Set the entries down again exactly; none may be skipped.

Exercise data.
=== Section Start ===

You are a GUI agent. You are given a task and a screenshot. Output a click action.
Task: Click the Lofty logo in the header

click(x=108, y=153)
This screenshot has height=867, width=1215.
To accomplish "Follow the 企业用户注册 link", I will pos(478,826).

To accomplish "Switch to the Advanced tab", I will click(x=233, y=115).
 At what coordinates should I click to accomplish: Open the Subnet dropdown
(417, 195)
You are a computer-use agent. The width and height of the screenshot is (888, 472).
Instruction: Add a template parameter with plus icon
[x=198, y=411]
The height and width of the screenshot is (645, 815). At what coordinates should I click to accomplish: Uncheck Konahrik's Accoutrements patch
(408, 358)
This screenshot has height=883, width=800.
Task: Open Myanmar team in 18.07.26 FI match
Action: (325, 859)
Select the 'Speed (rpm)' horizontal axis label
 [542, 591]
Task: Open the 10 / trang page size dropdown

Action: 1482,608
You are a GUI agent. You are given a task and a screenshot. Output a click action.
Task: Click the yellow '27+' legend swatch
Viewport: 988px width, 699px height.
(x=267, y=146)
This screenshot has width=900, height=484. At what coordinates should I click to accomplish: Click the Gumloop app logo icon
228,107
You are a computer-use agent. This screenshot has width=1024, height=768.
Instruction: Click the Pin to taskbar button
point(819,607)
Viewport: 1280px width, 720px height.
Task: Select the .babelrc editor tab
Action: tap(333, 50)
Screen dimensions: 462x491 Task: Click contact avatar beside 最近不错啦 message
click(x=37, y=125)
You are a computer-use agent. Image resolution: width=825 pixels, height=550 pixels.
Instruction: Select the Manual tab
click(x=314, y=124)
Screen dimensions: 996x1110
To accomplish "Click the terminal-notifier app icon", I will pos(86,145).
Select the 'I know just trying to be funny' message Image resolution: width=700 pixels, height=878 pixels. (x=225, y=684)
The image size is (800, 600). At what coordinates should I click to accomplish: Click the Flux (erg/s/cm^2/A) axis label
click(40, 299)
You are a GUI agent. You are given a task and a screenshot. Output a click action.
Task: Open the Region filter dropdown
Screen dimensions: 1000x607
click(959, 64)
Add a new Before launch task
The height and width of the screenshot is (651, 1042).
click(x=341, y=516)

=== Section End ===

Answer to the exercise.
You are a GUI agent. You are given a task and a screenshot. Output a click action.
Task: Click the Lofty logo in the header

click(x=108, y=153)
This screenshot has height=867, width=1215.
To accomplish "Follow the 企业用户注册 link", I will pos(478,826).

To accomplish "Switch to the Advanced tab", I will click(x=233, y=115).
 At what coordinates should I click to accomplish: Open the Subnet dropdown
(417, 195)
You are a computer-use agent. The width and height of the screenshot is (888, 472).
Instruction: Add a template parameter with plus icon
[x=198, y=411]
The height and width of the screenshot is (645, 815). At what coordinates should I click to accomplish: Uncheck Konahrik's Accoutrements patch
(408, 358)
This screenshot has height=883, width=800.
Task: Open Myanmar team in 18.07.26 FI match
Action: (325, 859)
Select the 'Speed (rpm)' horizontal axis label
 [542, 591]
Task: Open the 10 / trang page size dropdown

Action: 1482,608
You are a GUI agent. You are given a task and a screenshot. Output a click action.
Task: Click the yellow '27+' legend swatch
Viewport: 988px width, 699px height.
(x=267, y=146)
This screenshot has width=900, height=484. At what coordinates should I click to accomplish: Click the Gumloop app logo icon
228,107
You are a computer-use agent. This screenshot has width=1024, height=768.
Instruction: Click the Pin to taskbar button
point(819,607)
Viewport: 1280px width, 720px height.
Task: Select the .babelrc editor tab
Action: tap(333, 50)
Screen dimensions: 462x491 Task: Click contact avatar beside 最近不错啦 message
click(x=37, y=125)
You are a computer-use agent. Image resolution: width=825 pixels, height=550 pixels.
Instruction: Select the Manual tab
click(x=314, y=124)
Screen dimensions: 996x1110
To accomplish "Click the terminal-notifier app icon", I will pos(86,145).
Select the 'I know just trying to be funny' message Image resolution: width=700 pixels, height=878 pixels. (x=225, y=684)
The image size is (800, 600). At what coordinates should I click to accomplish: Click the Flux (erg/s/cm^2/A) axis label
click(40, 299)
You are a GUI agent. You are given a task and a screenshot. Output a click action.
Task: Open the Region filter dropdown
Screen dimensions: 1000x607
click(959, 64)
Add a new Before launch task
The height and width of the screenshot is (651, 1042).
click(x=341, y=516)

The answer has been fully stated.